Lazard shares fall day after offering
NEW YORK (Bloomberg) ? Shares of Bermuda-registered Lazard Ltd., the investment bank that raised $855 million in an initial public offering, fell on their first day of trading as underwriters including Goldman Sachs Group Inc. failed to keep the stock above its sale price.
The stock, priced at $25 late yesterday, declined $1, or four percent, to $24 on the New York Stock Exchange today as almost 35 million shares changed hands. The Amex Securities Broker/Dealer index, which includes Lazard rivals such as Morgan Stanley and Lehman Brothers Holdings Inc., fell 0.4 percent.
"When you see it trading near the offer price like that it means the underwriters are supporting the stock," said Steven Rattner, a former Lazard vice chairman who's now managing principal at New York buyout firm Quadrangle Group LLC. "You normally want to see it go up ten percent."
The decline breaks a streak of IPO gains for investment-banking partnerships that decided to go public. Greenhill & Co., the securities firm founded by mergers and acquisitions banker Robert Greenhill, rose 17 percent on its first day of trading on May 6, 2004. Goldman itself surged 33 percent on its first day six years ago. Greenhill completed its IPO in May, 2004 at the start of the biggest year for mergers since 2000.

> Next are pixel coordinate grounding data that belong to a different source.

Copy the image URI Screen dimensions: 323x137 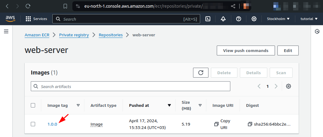click(x=216, y=124)
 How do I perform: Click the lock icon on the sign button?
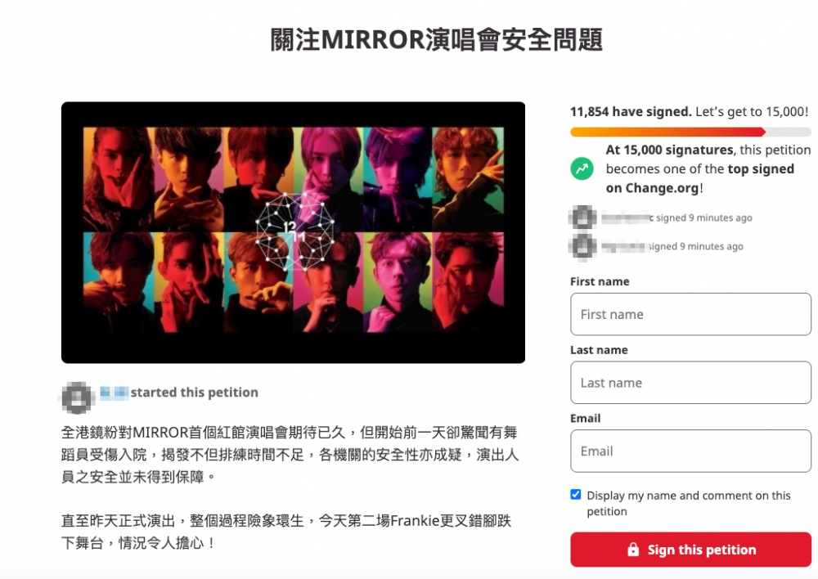[633, 550]
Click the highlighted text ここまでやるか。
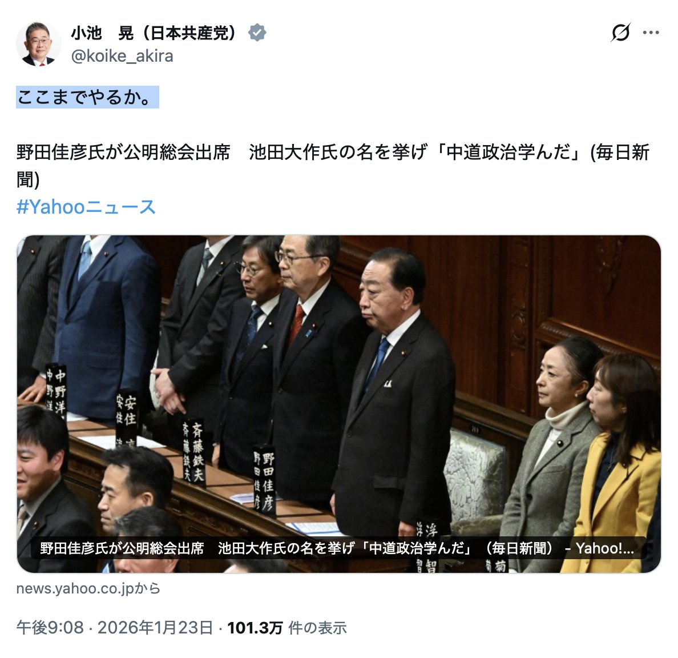This screenshot has width=678, height=658. [x=87, y=97]
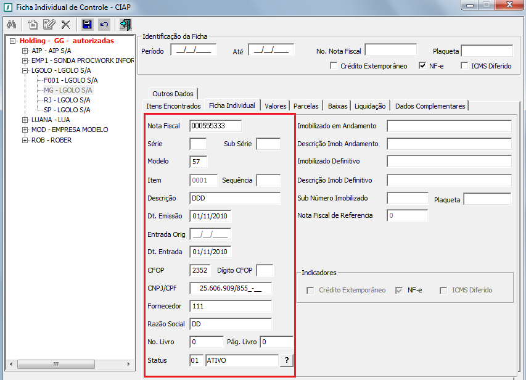Switch to the Valores tab
This screenshot has width=526, height=380.
click(275, 106)
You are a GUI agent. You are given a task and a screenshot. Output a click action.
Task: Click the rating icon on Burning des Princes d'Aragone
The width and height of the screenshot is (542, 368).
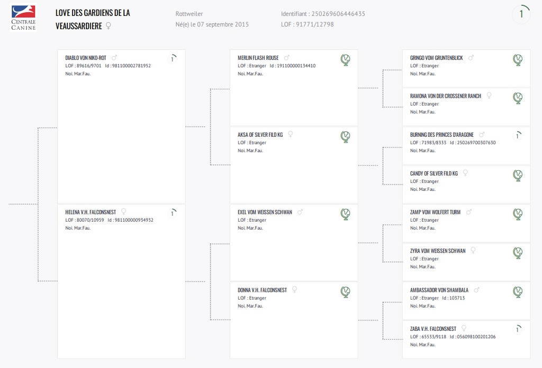(x=518, y=135)
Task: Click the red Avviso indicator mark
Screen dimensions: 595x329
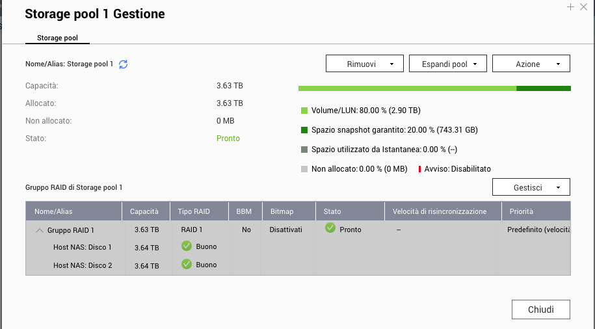Action: [x=419, y=169]
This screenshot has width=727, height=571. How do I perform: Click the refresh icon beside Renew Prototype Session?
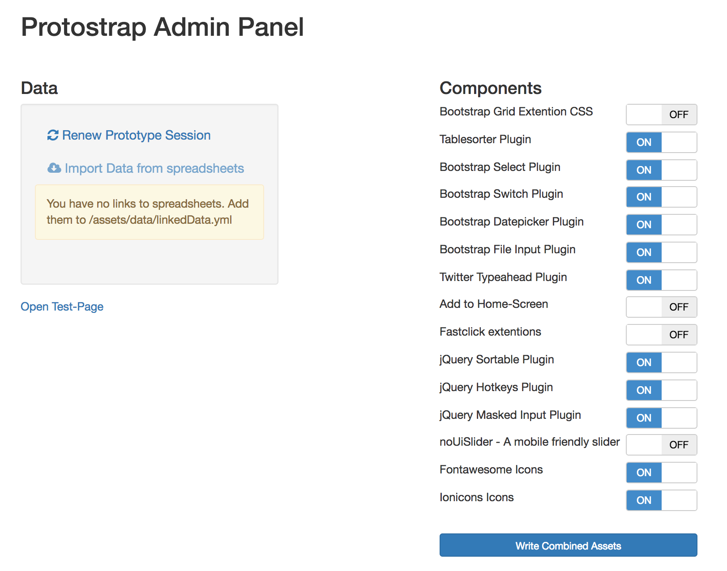pos(53,135)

Large mergers including Sanofi-Synthelabo's $70 billion purchase of Aventis SA and JPMorgan Chase & Co.'s $55 billion takeover of Bank One Corp. encouraged investors about the growth potential of Greenhill's merger business.
Chief executive officer Bruce Wasserstein is taking Lazard ? which is registered in Bermuda but has its operating headquarters in New York ? public at a time when many M&A experts expect little growth compared with last year. Investors haven't seen the same number of large deals this year and are sceptical the M&A market is poised for another boom.
Lazard sold 34.2 million shares at the low end of its $25 to $27 pricing range. That valued the New York-based firm at about $2.5 billion.
Trading close to the IPO price is "not a good sign," said fund manager Michael Binger who helps manage $2.5 billion for Thrivent Financial in Minneapolis. "When you can invest in Lehman or Goldman, why invest in Lazard?"
Goldman, which led the offering, Citigroup Inc., Lazard, Merrill Lynch & Co., Morgan Stanley, JPMorgan Chase & Co. and Credit Suisse First Boston earned $1.25 a share, or a total of $42.7 million, in underwriting fees, Lazard said in a filing today with the U.S. Securities and Exchange Commission.
"Goldman Sachs is not going to let this deal fail," said Sal Morreale, a sales trader at Cantor Fitzgerald & Co. in Los Angeles who follows new issues. "It's too high-profile of a deal."
The IPO, the largest by a securities firm since Goldman's in 1999, cements Wasserstein's control over 157-year-old Lazard, a firm founded by the family of Chairman Michel David-Weill as a dry goods business in New Orleans.
Wasserstein, 57, had agreed to take Lazard public this year or quit. With the IPO completed, David-Weill will leave and share $1.6 billion with his allies.
At a meeting with potential investors last week, Wasserstein said Lazard was poised to capitalise on a boom in M&A that may last as long as seven years. This year, the biggest for M&A since 2000, Lazard ranks tenth.
Greenhill, which also is based in New York and employs about 130 people, raised $100.6 million a year ago. Its shares have jumped about 76 percent since then.
"Lazard may have a little harder time than Greenhill given that the M&A market has slowed down of late," said Craig Smith, who helps manage $84 billion at David L. Babson in Boston. "They're getting their ownership structure straightened out, but I don't think they have the same momentum as Greenhill."
Lazard had 2,399 employees at the end of last year.
Wasserstein, 57, and his family trust have 11.7 million shares of Lazard, now valued at about $300 million. He'll also receive a salary of at least $4.8 million in 2005, 2006 and 2007. That's a 60 percent increase from the $3 million he got in 2004, 2003 and 2002.
Lazard sold $550 million of ten-year notes, less than the $650 million it planned, in addition to the stock. The bonds have the lowest investment-grade credit rating at Standard & Poor's and the top high-yield, or junk, rating at Moody's Investors Service. The company also sold $400 million of notes convertible into stock.